Introdotto, in primo luogo, il divieto di rendere noti, anche parzialmente e sia per sunto che per contenuto, documenti e atti relativi a conversazioni, anche telefoniche, o flussi di comunicazioni informatiche o telematiche o dati riguardanti il traffico telefonico o telematico, anche se non più coperti dal segreto, fino alla conclusione delle indagini preliminari o fino al termine dell'udienza preliminare.
Vietato, poi, pubblicare, anche parzialmente e sia per sunto che per contenuto, pure, le richieste e le ordinanze emesse in materia di misure cautelari, almeno fino a quando l'indagato (o il suo avvocato difensore) non ne siano venuti a conoscenza. Dopo di che se ne potrà pubblicare il contenuto.
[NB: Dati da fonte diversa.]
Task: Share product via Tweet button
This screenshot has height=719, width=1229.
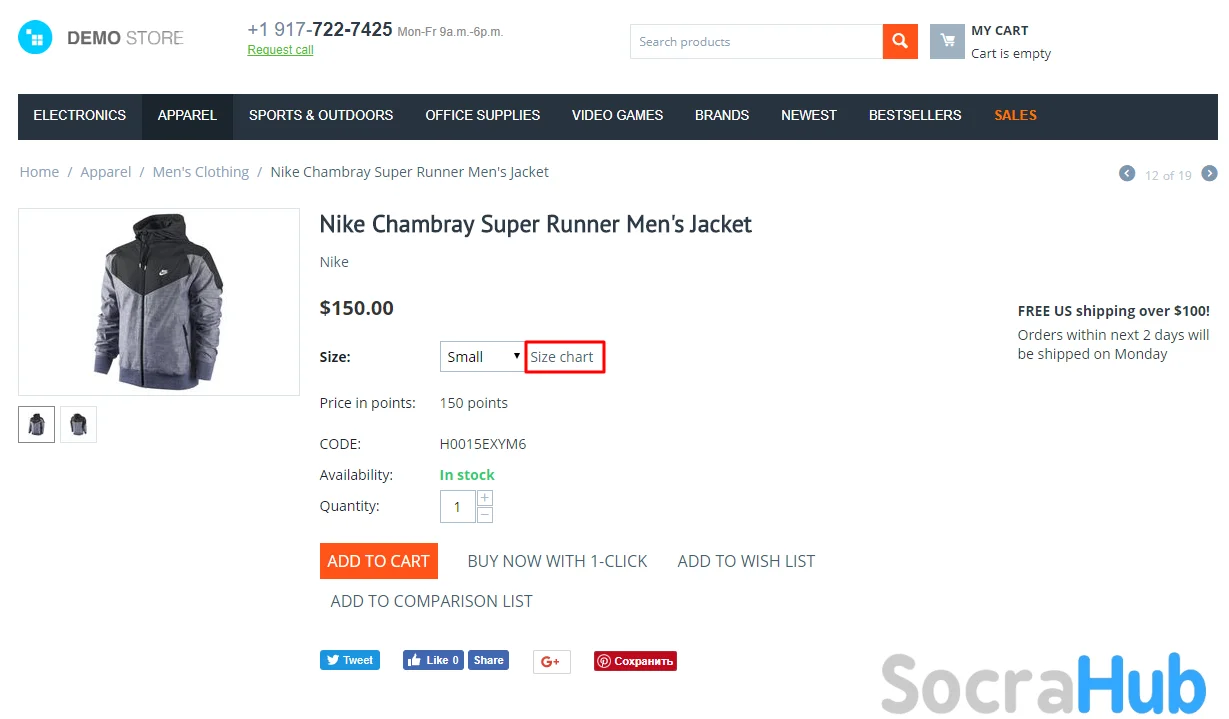Action: click(350, 660)
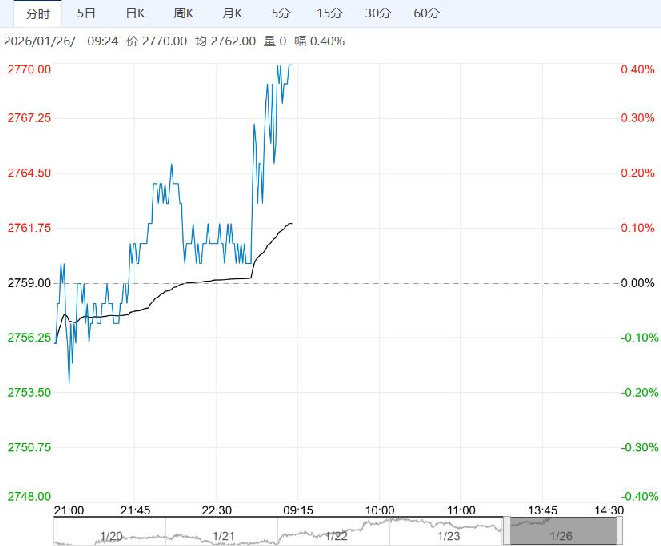
Task: Jump to 1/22 in the mini timeline
Action: click(x=338, y=535)
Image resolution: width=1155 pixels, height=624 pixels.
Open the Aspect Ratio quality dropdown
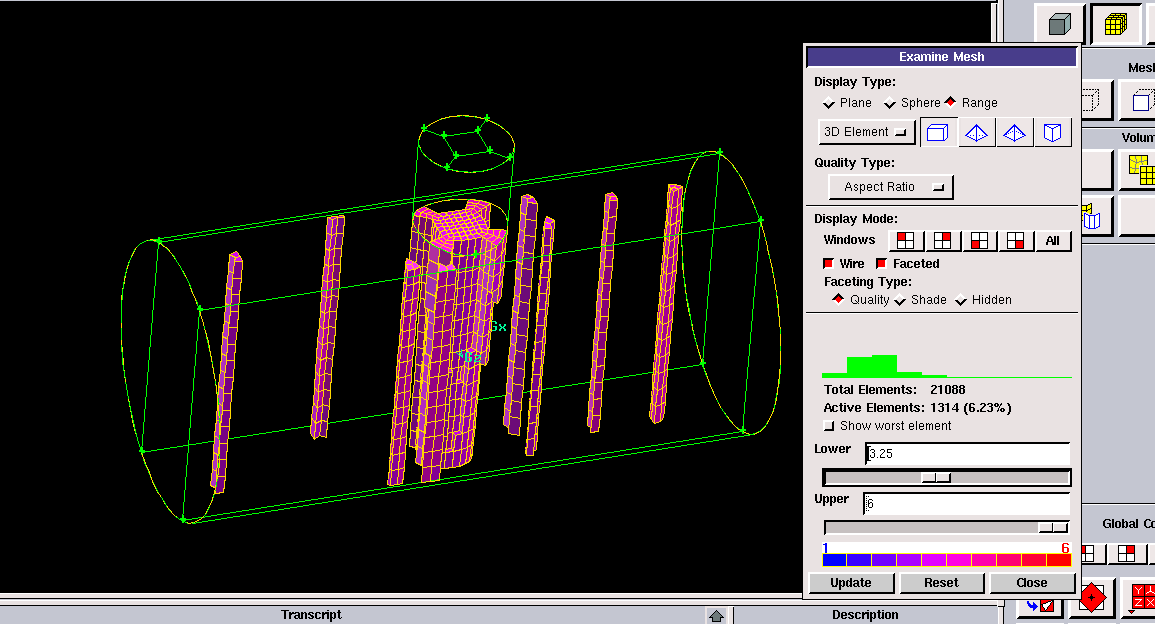click(x=890, y=187)
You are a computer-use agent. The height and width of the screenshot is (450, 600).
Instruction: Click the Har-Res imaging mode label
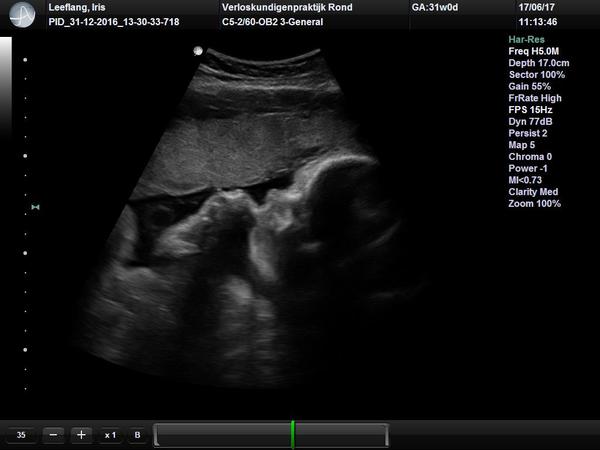click(x=526, y=40)
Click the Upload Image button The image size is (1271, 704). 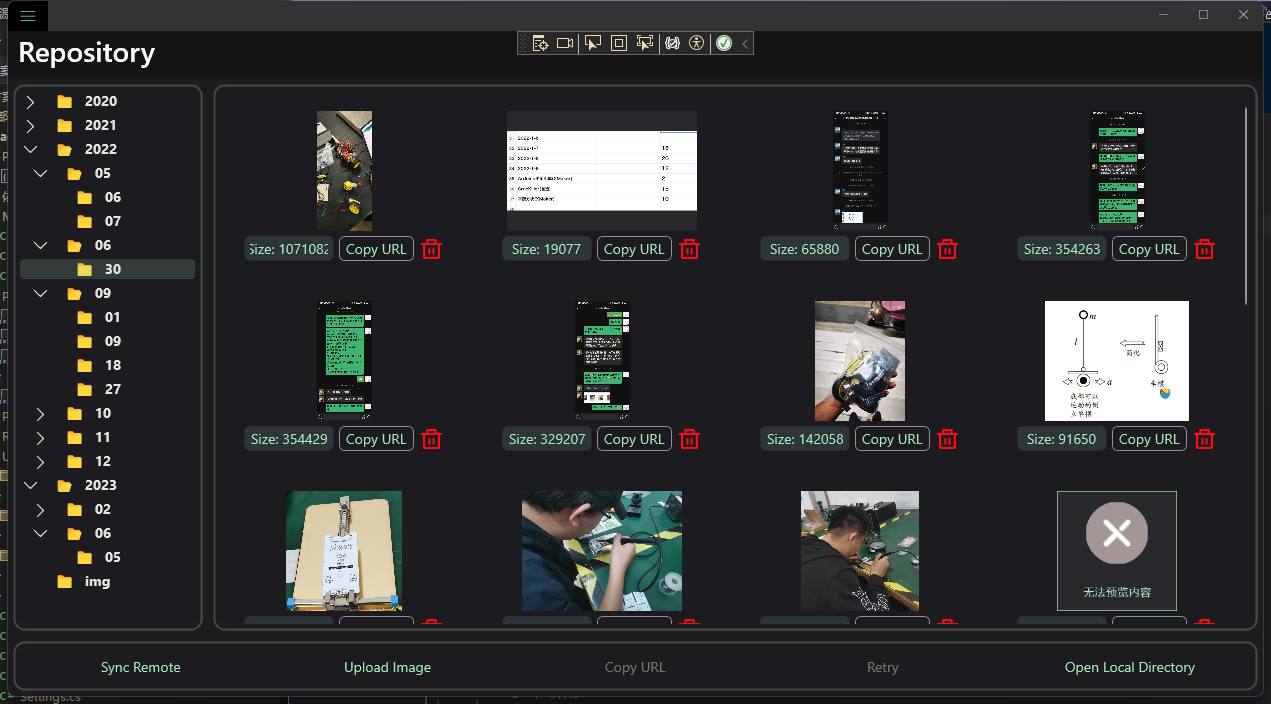click(x=388, y=667)
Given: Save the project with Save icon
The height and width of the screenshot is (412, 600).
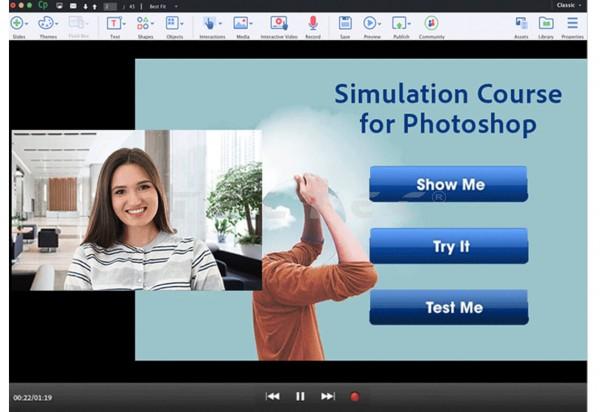Looking at the screenshot, I should [x=344, y=23].
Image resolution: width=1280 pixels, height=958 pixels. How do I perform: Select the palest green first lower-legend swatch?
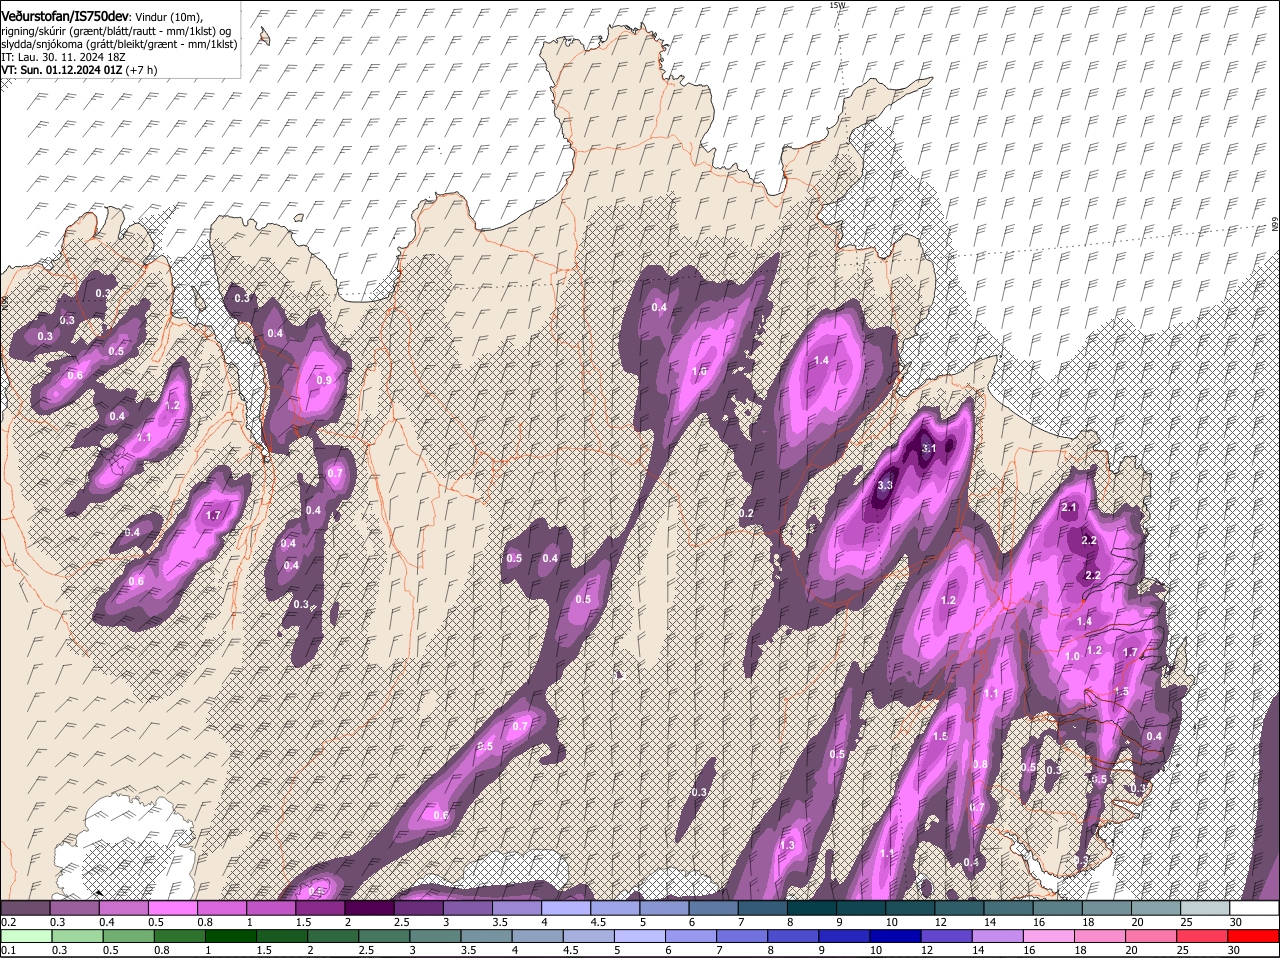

Stabilito, inoltre, il divieto di pubblicare documenti, atti o, semplicemente, contenuti relativi a conversazioni o a flussi di comunicazioni informatiche o telematiche di cui sia stata ordinata la distruzione o che riguardino fatti, circostanze e persone estranee alle indagini e di cui sia stata disposta l'espunzione
Confermato che la violazione di tale divieto costituisce illecito disciplinare quando il fatto è commesso da impiegati dello Stato o di altri enti pubblici ovvero da persone esercenti una professione per la quale è richiesta una speciale abilitazione dello Stato. E di ogni iscrizione nel registro degli indagati per fatti costituenti reato di violazione del divieto di pubblicazione commessi dalle persone sopra indicate, il procuratore della Repubblica procedente informa immediatamente l'organo titolare del potere disciplinare, che, nei successivi 30 giorni, verificate la gravità del fatto e la sussistenza di elementi di responsabilità, e sentito il presunto autore del fatto, dispone la sospensione cautelare dal servizio o dall'esercizio della professione fino a 3 mesi.